The basic right to health and access to quality services for women and children is particularly important in crisis situations, including in conflict and post-conflict areas, and in regions affected by epidemics.

Last year, the Lancet published a series of articles on how scaling up the skilled midwifery workforce could prevent close to two-thirds of maternal and newborn deaths. The series was accompanied by a major report by UNFPA, WHO and the International Confederation of Midwives, outlining the state of midwifery in 73 countries. Together, they represent a significant effort to highlight the importance of midwifery in saving lives and empowering women.

Based on these reports, and Sweden's international engagement in improving women's health, the Ministry for Foreign Affairs recently launched Midwives4All, an initiative to accelerate these efforts. We hope to spark engagement and more discussion on the benefits of investing in the midwifery workforce, while highlighting the benefits of evidence-based maternal health services.

Our aim is to strengthen women's rights, improve women's access to resources and increase women's representation. Midwives do not only improve the chance of a safe pregnancy and delivery; they provide the full continuum of care throughout a woman's life, and by doing so they play a key role in building sustainable societies. Yet, in many countries, this field of expertise is still not represented.

We are involving our embassies and the collaborative force of our networks to reach out in a connected world where citizens, organizations and decision-makers come together to take on urgent challenges. Using the best available data to inform our discussions, we will help to spread best practices that offer hope for women all over the world.

Why, you may ask. Because we are convinced it needs to be a top priority. Investing in midwifery is not only economically sound and life-saving. Midwifery transforms societies. It promotes women's human rights, women's health and gender equality as a whole.

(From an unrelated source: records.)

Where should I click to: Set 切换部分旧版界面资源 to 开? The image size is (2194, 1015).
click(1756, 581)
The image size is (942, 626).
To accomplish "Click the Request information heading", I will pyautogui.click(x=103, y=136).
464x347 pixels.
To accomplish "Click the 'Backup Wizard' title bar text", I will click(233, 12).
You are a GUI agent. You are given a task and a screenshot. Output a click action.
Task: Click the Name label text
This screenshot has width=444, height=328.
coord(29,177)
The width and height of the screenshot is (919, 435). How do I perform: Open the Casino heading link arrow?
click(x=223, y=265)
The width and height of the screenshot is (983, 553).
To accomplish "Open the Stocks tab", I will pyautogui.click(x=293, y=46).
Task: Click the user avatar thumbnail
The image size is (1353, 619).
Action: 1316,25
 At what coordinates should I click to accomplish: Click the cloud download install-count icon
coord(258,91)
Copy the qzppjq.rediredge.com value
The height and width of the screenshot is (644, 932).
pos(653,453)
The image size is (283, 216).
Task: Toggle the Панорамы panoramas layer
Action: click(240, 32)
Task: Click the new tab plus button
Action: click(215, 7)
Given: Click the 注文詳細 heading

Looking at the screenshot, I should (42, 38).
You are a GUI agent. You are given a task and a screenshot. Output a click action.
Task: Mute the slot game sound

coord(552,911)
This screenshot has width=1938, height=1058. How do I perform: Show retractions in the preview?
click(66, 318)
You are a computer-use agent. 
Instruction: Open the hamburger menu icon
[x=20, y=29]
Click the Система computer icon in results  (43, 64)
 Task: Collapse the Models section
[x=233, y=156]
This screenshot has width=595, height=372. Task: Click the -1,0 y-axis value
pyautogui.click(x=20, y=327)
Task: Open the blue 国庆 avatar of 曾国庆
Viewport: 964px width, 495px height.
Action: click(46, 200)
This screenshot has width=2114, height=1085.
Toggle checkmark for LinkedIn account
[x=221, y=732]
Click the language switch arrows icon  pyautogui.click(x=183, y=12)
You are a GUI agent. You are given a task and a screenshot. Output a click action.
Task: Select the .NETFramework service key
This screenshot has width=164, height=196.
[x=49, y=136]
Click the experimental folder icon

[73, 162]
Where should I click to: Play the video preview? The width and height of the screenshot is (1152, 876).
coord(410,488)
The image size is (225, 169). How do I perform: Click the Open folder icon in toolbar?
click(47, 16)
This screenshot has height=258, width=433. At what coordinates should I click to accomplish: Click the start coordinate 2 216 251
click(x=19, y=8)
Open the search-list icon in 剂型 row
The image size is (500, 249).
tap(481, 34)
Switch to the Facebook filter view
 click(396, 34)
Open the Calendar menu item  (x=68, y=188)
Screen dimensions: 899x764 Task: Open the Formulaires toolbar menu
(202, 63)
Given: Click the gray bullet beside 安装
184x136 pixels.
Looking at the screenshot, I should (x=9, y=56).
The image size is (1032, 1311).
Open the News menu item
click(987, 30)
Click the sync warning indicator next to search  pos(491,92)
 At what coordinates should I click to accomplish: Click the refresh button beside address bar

In this way, Midwives4All is a part of the Swedish Government's ambition to pursue a feminist foreign policy, which aims to strengthen women's rights, improve women's access to resources and increase women's representation. This initiative will contribute in a very concrete way to these overriding objectives, and our ambition is to turn a piece of our own country's history into global progress.

In Sweden, midwives work alongside doctors and other health professionals and play a crucial role in health and welfare. This is one of the reasons Sweden invests in midwifery both nationally and internationally through Sida, our development agency. Sweden supports capacity building in countries ranging from Afghanistan, Zambia and Bangladesh to Somalia and Guatemala. Another reason is our commitment to human rights and equality as the basis for development.

As early as 1751, the Collegium Medicum reported to the Swedish Parliament that, "Of 651 cases of women who died in childbirth, 400 could have been saved if they had had adequate access to a midwife." At that time, the maternal mortality rate in Sweden was almost 900 deaths per 100,000 live births. This is higher than in almost any country in the world today.

One century later, Sweden's maternal mortality rate had decreased to 230 due to the presence of midwives throughout the country trained in safe delivery practices, including infection prevention. Investment in midwives later became a natural part in building our welfare state, where maternal and child health services were provided free of charge, with delivery wards and women's clinics leading to further reductions in maternal mortality.

The evidence is already out there. #Midwives4All therefore aims to connect people, to break the barriers that prevent change and bring together citizens, NGOs, midwives, policymakers and doers. We are seizing the opportunities offered by newer information technologies.

Let us begin by recognizing the midwifery profession as the life-saver and agent of change that it is and can be. I hope that many of you today will be able to join the conversation and work with us on a shared vision -- midwives4all.